Tensile properties of the BC nanopapers

Prior to tensile test, the manufactured BC nanopapers were prepared following our previously described work19,26. Briefly, BC nanopapers were cut into rectangular test specimens with an overall length of 35 mm and a width of 5 mm using a Zwick/Roell ZCP 020 manual cutting press (Zwick Testing Machines Ltd., UK). All the test specimens were then secured onto 140 gsm paper testing cards using two-part cold curing epoxy resin (Araldite 2011, Huntsman Advanced Materials, UK). This was to avoid the clamps of the tensile tester from damaging the ends of the test specimens, potentially leading to earlier onset failure within the gripping zone. After securing the test specimens onto the testing cards, the exposed length of the rectangular test specimens was 20 mm.

Tensile test was performed using an Instron universal tester (Model 5,969, Instron, High Wycombe, UK) equipped with a 10 kN load cell. The test was conducted at crosshead displacement speeds of 1 mm min−1, 30 mm min−1, 100 mm min−1, 300 mm min−1 and 600 mm min−1, which corresponded to strain rates of 0.1% s−1, 0.25% s−1, 10% s−1, 25% s−1 and 50% s−1, respectively. Two points were marked on the surface of the test specimen and the strain was monitored based on the movements of these marked points. A non-contact video extensometer (iMetrum Ltd, Bristol, UK) was used to monitor the strain of the test specimen tested at the lowest crosshead displacement speed of 1 mm min−1. At higher testing speed, a high-speed camera (Phantom, Vision Research Inc, USA) was used that captured the movements of the two marked points. A frame rate of 1,000 frames per second was used. The distance between these two marked points was post-processed using digital image correlation (DIC) into strain values. At high crosshead displacement speed, the acceleration of the crosshead will affect the measured tensile properties of the test specimen. Therefore, the test specimen was slacked (buckled) slightly to account for this acceleration such that the desired strain rate was achieved immediately when the specimen was loaded under tension. Young’s modulus was calculated from the slope of the stress strain curve in the strain interval of between 0.05% and 0.25% in accordance with BS ISO 527: 2012. Average results of 5 test specimens were reported for each strain rate and nanopaper grammage. Only specimen failed in the gauge section was considered a valid failure. All tests were performed at room temperature (22 °C) and at a relative humidity of 40%.

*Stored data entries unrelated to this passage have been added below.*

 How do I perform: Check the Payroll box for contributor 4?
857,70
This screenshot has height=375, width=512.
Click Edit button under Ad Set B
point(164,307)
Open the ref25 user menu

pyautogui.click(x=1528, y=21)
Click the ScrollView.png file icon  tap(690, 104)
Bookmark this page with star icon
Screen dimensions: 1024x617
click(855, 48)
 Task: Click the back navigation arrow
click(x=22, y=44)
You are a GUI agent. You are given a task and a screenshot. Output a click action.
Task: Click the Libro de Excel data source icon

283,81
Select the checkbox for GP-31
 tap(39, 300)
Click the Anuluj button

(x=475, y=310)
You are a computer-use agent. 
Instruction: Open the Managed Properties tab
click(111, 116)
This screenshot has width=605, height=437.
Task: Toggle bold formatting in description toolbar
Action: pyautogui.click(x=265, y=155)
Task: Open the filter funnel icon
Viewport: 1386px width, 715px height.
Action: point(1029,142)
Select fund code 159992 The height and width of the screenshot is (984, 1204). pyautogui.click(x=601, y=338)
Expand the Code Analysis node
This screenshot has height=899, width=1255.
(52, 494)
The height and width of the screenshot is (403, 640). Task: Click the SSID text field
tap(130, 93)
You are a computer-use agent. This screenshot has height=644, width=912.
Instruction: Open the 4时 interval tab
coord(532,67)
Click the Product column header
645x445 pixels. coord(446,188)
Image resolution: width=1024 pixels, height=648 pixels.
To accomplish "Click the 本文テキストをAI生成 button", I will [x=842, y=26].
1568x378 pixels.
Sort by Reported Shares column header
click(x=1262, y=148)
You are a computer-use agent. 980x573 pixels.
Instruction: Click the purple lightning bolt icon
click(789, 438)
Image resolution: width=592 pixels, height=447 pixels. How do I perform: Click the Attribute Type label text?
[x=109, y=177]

Viscoelastic properties of the BC nanopapers

The viscoelastic behaviour of BC nanopapers was characterised using a dynamic mechanical analyser (RSA-G2 Solids Analyser, TA Instruments) in tension mode. Rectangular test specimen with dimensions of 35 mm × 5 mm was used. After mounting the sample onto the fixture, the test specimen had an exposed length of 20 mm. The specimens were subjected to a strain amplitude sweep from 0.05 to 0.35% at frequencies of 0.1, 1, and 10 Hz. A pre-tension value of 3 N was applied to avoid the buckling of the test specimen during the compressive part of the stress–strain cycle.

Quantifying the creep of BC nanopapers

The creep of BC nanopapers was characterised by loading BC nanopapers at a constant load for 8 h using a micro-tensile tester (Model MT-200, Deben UK Ltd., Woolpit, UK) equipped with a 200 N load cell. The test specimen was subjected to constant uniaxial tensile stresses ranging from 30 to 90 MPa. Rectangular test specimens with an overall length of 35 mm and a width of 5 mm were used. After mounting onto the micro-tensile tester, the test specimen possessed an exposed (gauge) length of 20 mm. A crosshead displacement speed of 0.5 mm min−1 was employed. The strain of the test specimen was measured by a non-contact video extensometer (iMetrum Ltd, Bristol, UK). All tests were performed at room temperature (22 °C) and at a relative humidity of 40%.